» **ARTIGO**:
Por Rodrigo Pimentel Ferreira Leão, economista e mestre em desenvolvimento econômico. Foi pesquisador do Ipea, DIEESE e gestor de planejamento da Petros
Em recente coluna na Folha de São Paulo, o presidente da Petrobras, Pedro Parente, afirmou que: “(…) Deveríamos estar empenhados em atrair novos investidores e em criar o ambiente necessário para que o capital disponível no mundo venha para o Brasil”. Segundo o seu raciocínio, existiria um ranço ideológico contrário ao capital estrangeiro e favorável à estatização da economia que impulsionou a atual crise econômica: Portanto, para ele, a superação deste ranço seria uma forma de solucionar a atual crise econômica: “esta é a verdadeira escolha: entre o ranço ideológico, que a poucos beneficia, e a dignidade e o bem-estar que um novo emprego pode proporcionar a milhões de brasileiros e a suas famílias”.
O curioso é que o tal ranço mencionado por Parente fica distante da realidade observada na economia brasileira. Desde a forte liberalização e abertura dos anos 1990, a participação do capital estrangeiro na economia brasileira cresceu enormemente. Seja por meio dos processos de privatizações, seja pelo comércio exterior, a economia internacional teve um intenso acesso ao mercado brasileiro. Santander, HSBC, Chevron, TIM foram apenas algumas das grandes corporações globais que ingressaram no mercado nacional por intermédio da venda do patrimônio público nacional e/ou abertura de mercado oriunda de alterações da legislação brasileira. Todas essas empresas tiveram, na maior parte do tempo, condições macroeconômicas favoráveis para entrar no mercado brasileiro – câmbio relativamente valorizado e baixos salários em termos globais, por exemplo. Não é por outra razão que os investimentos estrangeiros diretos (IED) no Brasil saltaram de US$ 6,4 bilhões em 1995 para US$ 93,7 bilhões em 2014. Desde 2003, o crescimento da entrada deste tipo de capital foi de US$ 74,4 bilhões.

» **DESAFIO A**:
Determine quantas linhas contêm a palavra "This", considerando maiúsculas e minúsculas como diferentes. Responda apenas com o número.
O artigo não tem nenhuma relação com as linhas.

» **MATERIAL FORNECIDO**:

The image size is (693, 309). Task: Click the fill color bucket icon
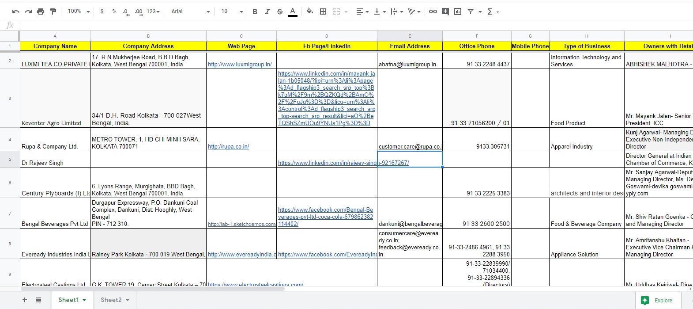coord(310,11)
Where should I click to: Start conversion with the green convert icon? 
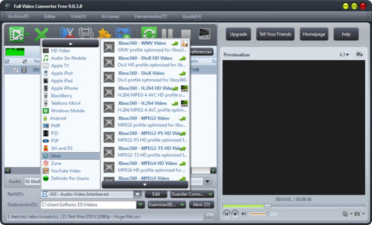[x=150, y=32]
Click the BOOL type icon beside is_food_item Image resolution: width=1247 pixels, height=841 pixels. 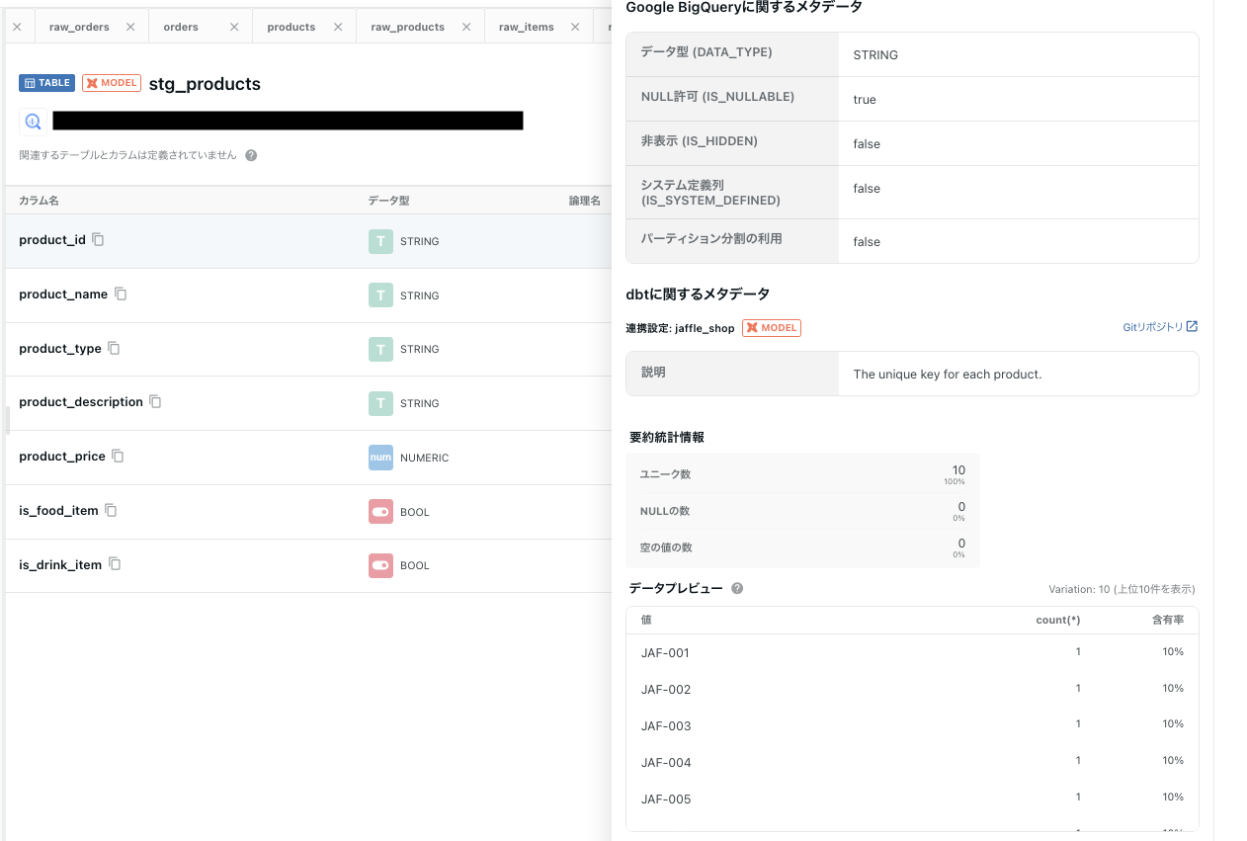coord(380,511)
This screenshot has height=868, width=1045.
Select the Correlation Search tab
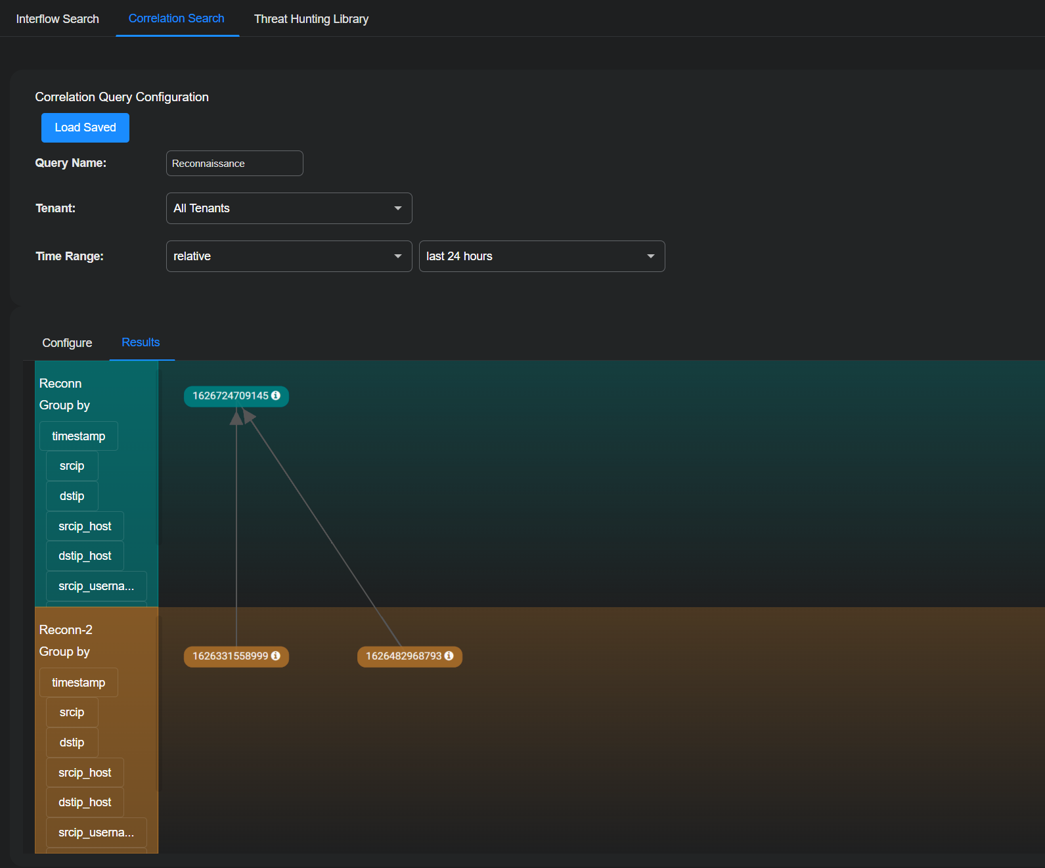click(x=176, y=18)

* * *

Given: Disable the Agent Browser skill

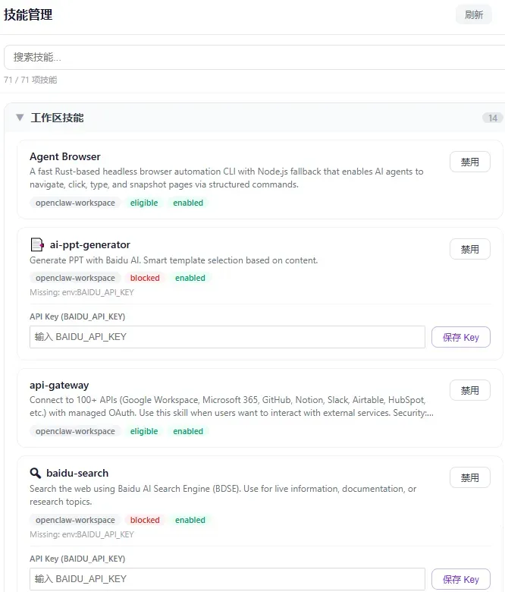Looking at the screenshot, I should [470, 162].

---

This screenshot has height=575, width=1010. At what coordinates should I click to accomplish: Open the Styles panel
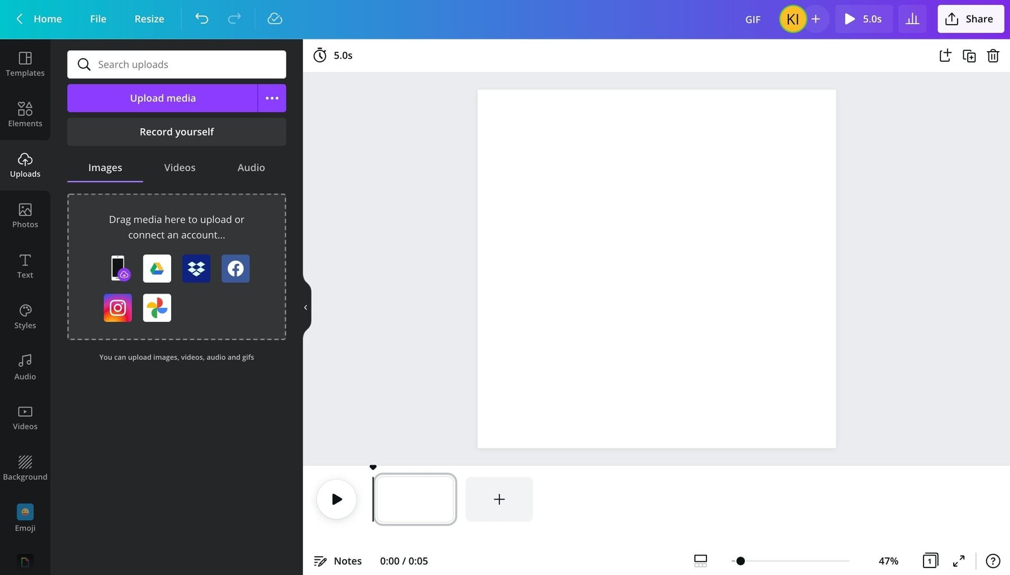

» **DESAFIO B**:
Continue o artigo sobre o capital estrangeiro no Brasil a partir do ponto em que ele termina.

» **RESPOSTA ESPERADA A**:
2

» **RESPOSTA ESPERADA B**:
Além dos investimentos estrangeiros, as importações também foram liberalizadas e facilitadas – em termos fiscais e cambiais – tanto para bens de consumo, como para insumos industrializados. Segundo Fundação Centro de Estudos do Comércio Exterior (Funcex), as importações de bens de consumo duráveis se elevaram, entre 1995 e 2014, de US$ 4,6 bilhões para US$ 11,7 bilhões. Especificamente, de 2003 até 2014, o aumento foi de US$ superior a US$ 10 bilhões. A Confederação da Indústria Nacional (CNI), num estudo em março de 2015, constata que a penetração de importados na indústria nacional atingiu seu maior valor percentual na história do país. No primeiro trimestre de 2015, o coeficiente de importações na indústria foi de 22,3%. Ou seja, quase um quarto dos insumos utilizados na indústria brasileira tinha origem estrangeira – um crescimento de mais de cinco pontos percentuais em relação a 2010.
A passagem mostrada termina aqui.